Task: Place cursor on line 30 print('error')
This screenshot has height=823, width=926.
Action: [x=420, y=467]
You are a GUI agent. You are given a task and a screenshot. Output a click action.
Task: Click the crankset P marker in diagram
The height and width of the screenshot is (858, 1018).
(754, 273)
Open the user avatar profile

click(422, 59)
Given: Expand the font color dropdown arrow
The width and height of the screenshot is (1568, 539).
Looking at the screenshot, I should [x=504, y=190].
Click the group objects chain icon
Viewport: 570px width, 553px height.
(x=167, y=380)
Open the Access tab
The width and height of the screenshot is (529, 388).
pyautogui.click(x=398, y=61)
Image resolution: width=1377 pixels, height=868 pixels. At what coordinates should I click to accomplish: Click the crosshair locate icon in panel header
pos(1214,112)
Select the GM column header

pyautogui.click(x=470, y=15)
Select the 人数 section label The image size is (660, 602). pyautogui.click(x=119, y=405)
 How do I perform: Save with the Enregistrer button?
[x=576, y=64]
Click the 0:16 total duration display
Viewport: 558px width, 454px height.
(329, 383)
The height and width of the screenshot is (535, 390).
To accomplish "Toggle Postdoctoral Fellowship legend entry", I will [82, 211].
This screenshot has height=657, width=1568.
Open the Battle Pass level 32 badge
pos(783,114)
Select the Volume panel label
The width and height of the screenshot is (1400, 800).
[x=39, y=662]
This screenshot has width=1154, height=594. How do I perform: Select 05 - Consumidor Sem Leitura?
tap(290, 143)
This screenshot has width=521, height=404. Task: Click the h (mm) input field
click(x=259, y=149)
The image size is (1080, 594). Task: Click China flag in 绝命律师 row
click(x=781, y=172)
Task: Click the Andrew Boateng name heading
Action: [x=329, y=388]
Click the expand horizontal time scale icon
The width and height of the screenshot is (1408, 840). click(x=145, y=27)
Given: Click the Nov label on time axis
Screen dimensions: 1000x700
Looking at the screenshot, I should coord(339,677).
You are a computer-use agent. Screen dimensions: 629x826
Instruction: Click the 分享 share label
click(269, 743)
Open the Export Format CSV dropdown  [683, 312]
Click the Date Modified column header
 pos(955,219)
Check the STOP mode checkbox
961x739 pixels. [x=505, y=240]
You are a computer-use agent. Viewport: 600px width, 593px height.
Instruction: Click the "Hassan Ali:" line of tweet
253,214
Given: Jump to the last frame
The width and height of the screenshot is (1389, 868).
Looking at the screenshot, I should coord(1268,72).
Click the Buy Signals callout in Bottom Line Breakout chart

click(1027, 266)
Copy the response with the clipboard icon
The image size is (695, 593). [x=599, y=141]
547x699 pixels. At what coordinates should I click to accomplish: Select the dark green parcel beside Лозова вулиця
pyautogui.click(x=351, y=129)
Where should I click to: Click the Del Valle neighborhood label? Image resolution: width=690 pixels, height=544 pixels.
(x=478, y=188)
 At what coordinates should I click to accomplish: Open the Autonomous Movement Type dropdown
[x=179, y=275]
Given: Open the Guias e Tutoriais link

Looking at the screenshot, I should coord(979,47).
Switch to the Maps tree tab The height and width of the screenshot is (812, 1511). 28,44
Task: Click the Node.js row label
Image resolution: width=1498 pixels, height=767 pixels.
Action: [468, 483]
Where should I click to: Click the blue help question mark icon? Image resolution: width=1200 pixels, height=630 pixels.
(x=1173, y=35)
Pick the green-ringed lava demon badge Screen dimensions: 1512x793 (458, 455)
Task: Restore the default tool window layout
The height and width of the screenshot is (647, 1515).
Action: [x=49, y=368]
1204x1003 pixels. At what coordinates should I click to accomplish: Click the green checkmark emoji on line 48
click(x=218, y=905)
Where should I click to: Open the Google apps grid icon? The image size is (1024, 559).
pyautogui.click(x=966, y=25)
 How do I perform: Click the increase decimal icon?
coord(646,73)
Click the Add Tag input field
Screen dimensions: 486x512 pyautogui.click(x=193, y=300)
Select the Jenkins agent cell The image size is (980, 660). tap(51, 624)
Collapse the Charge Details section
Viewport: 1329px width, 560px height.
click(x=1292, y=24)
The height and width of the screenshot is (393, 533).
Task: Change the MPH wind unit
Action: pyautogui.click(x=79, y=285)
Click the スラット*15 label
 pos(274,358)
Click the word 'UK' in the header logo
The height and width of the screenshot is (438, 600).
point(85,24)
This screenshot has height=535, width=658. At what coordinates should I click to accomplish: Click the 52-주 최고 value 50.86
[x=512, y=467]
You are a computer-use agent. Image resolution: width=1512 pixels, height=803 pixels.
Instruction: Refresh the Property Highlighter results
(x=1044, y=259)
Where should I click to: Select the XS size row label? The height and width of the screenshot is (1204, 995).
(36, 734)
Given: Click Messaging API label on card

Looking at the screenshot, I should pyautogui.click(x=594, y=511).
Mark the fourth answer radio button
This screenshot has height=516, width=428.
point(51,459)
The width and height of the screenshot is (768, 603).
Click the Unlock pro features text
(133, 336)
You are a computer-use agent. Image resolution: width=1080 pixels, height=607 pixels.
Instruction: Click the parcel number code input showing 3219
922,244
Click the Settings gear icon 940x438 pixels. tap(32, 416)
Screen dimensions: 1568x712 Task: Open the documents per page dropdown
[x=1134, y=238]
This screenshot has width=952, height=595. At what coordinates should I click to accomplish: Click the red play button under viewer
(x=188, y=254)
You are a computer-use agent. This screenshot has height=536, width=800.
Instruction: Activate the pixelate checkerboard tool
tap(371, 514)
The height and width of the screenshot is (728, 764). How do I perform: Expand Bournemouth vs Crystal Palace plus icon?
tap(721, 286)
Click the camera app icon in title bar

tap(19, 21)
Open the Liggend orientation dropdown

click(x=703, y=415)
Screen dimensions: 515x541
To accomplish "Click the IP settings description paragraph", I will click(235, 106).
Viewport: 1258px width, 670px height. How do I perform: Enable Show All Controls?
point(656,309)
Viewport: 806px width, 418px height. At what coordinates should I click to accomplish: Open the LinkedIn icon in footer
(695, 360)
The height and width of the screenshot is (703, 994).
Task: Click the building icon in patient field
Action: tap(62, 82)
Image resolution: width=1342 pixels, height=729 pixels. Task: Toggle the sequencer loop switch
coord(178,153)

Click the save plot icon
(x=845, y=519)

····················

Repeat the data word for word, starting at its first line and stopping after the line that contains "Task: Click the crankset P marker in diagram".

RESPONSE BELOW:
Task: Place cursor on line 30 print('error')
This screenshot has height=823, width=926.
Action: [x=420, y=467]
You are a GUI agent. You are given a task and a screenshot. Output a click action.
Task: Click the crankset P marker in diagram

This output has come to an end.